Set exercise>
Pull out every line of the records that contains the word "Find", and copy each one in full. Match case exactly.

* START Data section *

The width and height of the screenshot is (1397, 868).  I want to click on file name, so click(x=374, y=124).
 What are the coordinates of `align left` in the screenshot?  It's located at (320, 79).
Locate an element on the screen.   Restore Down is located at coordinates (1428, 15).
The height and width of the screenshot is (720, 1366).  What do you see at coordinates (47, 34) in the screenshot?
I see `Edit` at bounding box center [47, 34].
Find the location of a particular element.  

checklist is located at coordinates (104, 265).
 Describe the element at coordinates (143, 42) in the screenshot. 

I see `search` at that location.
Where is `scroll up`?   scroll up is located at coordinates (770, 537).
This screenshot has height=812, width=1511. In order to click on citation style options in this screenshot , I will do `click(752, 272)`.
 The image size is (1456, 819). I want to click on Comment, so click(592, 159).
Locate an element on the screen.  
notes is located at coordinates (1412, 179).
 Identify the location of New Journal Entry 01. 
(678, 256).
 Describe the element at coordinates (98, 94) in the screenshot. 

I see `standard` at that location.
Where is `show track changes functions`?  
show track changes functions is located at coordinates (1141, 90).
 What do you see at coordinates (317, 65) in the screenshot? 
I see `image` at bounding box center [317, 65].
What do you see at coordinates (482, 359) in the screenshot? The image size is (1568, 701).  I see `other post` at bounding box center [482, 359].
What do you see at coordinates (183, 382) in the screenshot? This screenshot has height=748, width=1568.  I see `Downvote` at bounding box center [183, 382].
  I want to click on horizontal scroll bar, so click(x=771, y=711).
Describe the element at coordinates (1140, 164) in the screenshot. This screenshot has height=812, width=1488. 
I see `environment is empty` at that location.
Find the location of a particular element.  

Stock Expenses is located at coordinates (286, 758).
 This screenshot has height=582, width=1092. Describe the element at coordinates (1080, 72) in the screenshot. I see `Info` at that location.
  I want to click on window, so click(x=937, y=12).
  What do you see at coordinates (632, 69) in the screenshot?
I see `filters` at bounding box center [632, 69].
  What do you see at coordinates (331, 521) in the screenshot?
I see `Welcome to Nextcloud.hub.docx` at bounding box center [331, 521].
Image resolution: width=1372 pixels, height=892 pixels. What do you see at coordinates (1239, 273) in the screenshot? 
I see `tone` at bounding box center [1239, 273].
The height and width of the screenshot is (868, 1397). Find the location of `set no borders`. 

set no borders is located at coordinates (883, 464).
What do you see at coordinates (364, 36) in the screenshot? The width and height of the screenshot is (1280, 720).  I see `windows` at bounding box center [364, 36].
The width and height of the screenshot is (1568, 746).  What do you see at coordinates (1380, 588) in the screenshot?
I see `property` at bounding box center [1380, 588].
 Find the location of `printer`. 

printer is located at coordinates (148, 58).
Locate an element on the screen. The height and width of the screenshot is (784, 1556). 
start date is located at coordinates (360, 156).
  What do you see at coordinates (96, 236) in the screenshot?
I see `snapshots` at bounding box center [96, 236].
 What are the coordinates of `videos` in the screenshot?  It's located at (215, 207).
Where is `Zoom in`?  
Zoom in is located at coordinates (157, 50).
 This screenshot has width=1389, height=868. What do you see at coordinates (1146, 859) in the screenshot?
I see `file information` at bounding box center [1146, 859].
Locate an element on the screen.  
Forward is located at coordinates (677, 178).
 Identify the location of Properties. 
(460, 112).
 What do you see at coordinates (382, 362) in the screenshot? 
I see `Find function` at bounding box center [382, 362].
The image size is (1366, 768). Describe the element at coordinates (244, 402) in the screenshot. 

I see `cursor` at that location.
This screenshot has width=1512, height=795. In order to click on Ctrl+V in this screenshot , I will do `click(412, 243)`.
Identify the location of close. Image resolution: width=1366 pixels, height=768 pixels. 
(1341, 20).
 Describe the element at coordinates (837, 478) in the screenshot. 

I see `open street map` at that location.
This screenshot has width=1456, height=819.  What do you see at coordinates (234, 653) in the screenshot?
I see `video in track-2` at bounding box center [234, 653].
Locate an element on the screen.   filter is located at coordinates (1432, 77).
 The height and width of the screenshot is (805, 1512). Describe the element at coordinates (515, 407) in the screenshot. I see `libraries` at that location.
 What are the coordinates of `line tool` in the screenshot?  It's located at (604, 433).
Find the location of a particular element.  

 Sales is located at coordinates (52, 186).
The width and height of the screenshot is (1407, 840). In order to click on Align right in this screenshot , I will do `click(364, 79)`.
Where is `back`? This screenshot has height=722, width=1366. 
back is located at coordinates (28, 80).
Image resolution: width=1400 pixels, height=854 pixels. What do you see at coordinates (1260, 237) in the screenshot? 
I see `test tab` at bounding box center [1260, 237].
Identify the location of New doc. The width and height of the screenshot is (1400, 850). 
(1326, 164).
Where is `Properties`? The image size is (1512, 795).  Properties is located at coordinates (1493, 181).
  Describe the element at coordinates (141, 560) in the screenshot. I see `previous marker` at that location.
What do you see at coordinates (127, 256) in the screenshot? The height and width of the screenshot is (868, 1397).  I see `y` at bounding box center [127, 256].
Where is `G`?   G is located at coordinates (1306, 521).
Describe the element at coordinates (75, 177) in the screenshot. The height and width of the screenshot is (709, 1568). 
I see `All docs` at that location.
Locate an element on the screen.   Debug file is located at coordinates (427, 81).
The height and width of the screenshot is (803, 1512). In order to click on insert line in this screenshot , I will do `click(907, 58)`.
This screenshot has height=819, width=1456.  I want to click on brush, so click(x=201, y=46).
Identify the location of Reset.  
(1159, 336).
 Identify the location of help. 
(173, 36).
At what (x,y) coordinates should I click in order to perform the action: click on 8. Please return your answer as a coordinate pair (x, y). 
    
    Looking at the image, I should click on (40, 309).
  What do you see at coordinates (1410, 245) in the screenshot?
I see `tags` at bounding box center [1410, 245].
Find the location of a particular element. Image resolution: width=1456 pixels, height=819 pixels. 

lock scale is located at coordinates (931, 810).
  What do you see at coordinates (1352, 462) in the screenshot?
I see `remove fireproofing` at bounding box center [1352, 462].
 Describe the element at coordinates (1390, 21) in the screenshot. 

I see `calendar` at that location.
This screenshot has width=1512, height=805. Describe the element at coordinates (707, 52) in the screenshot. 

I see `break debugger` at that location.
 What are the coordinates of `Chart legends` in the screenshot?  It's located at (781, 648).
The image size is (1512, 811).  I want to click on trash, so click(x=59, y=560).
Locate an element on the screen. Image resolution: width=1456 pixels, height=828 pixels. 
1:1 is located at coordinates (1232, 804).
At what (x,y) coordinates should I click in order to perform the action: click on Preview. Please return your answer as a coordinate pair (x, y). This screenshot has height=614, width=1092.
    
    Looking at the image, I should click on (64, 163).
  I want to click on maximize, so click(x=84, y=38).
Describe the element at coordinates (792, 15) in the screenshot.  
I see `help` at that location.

* END Data section *

Response to this task>
Find the location of a particular element.  
Find the location of a particular element.  
The height and width of the screenshot is (868, 1397). Find the location of `set no borders`. 
 Find the location of `printer`. 
I see `Find function` at bounding box center [382, 362].
Find the location of a particular element.  
Find the location of a particular element. Image resolution: width=1456 pixels, height=819 pixels. 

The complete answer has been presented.